You matter. Your thoughts matter. Your feelings. YOU MATTER!
And sometimes students raise their hands and ask me to read what they’ve written. And sometimes – more often than not – the first thing they say is, “It’s no good.” “I don’t like it.” “I did bad on this.”
So I stop reading, I look them right in the eyes and ask them who wrote it.
“Me?” they say.
And I respond, “Then I’m sure it’s excellent.” And it usually is.
My 8th grade students have been ground down so low under the weight of a society that could care less about their well being that they’ve begun to internalize it. They think their thoughts and feelings are worthless. No one cares about what they think.
But I do.
So I offer them a chance to share what they’ve written. I don’t demand. I don’t force anyone to read anything. I know that some things that spill out on the page aren’t for sharing. But I want them to know that I value what they’ve just put down and that I think it’s worth taking the class time to let others hear it, too.
“Mr. Singer, I wrote five pages,” Jaquae tells me this afternoon. “That’s too long to share.”
“I disagree,” I say. “If you think it’s worth our time, you should read it.
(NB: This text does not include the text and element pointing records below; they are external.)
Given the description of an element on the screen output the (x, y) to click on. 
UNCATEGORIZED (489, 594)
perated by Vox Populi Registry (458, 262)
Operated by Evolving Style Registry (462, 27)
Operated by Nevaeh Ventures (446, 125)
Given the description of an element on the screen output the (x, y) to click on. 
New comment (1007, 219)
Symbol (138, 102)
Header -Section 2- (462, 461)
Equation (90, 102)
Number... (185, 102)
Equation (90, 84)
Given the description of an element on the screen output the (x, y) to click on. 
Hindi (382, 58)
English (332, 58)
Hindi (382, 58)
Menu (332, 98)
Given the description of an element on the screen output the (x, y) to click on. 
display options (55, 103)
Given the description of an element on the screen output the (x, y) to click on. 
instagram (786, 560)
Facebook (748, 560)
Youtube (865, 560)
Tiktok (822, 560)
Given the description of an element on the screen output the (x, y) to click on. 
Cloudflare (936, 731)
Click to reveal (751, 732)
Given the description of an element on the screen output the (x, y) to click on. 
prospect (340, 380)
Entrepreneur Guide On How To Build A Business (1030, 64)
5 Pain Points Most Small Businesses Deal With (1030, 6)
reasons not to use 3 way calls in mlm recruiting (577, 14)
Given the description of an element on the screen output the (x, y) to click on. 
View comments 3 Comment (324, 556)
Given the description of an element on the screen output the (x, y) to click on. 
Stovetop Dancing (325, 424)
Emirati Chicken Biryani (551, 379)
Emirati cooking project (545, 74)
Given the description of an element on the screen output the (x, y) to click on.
You deserve our attention.”
So he reads, blows out a cleansing breath and smiles.
In the process, we all become ennobled. We become more. We become a community. We get a peak at our common humanity.
It’s so easy to look at others as mere adversaries. Even our national education policy sees things in terms of a competition, a race. We set children against each other for points, for grades, for attention, just to feel valuable. You’re a Proficient. You’re a Basic. You’re a Below Basic. And somewhere along the way they lose the sense that they’re all valuable because they’re all human beings with thoughts, feelings and experiences that no one else has ever gone through before – but with which everyone can relate.
So I write, too. Every time I set my students a journal, I put pen to paper, as well.
At the beginning of the year, I share what I wrote to show them that it’s okay. At the middle of the year I ask them if they want me to share. And at the end of the year I remain silent unless they ask me to do otherwise.
Because these class moments aren’t about me. They’re about them. I’m willing to be as much a part of their creative space as they want, but it’s a choice, not a dictate.
In my class I will make you learn, but I don’t control what you learn or how you feel about it.
I extend my students this respect because I know that what we’re really doing isn’t some meaningless exercise. We’re creating art.
Not just scribbles on a page. Not something done just to please the teacher. This is an excavation of the soul. We dive into the depths of ourselves and come back all the better for it.
That’s why my students journal almost every day.
That’s why we put mechanics and spelling and grammar aside for a few moments and just write what we need to say.
Because Language Arts, after all, is an Art. It says that right in the title.
My students are artists. I am their muse. I hold a mirror up to their fractured and beaten spirits to show them the grandeur of what resides inside them.
And hopefully they come away inspired.
Because they are wonders. They are joyous. They are little pieces of my heart.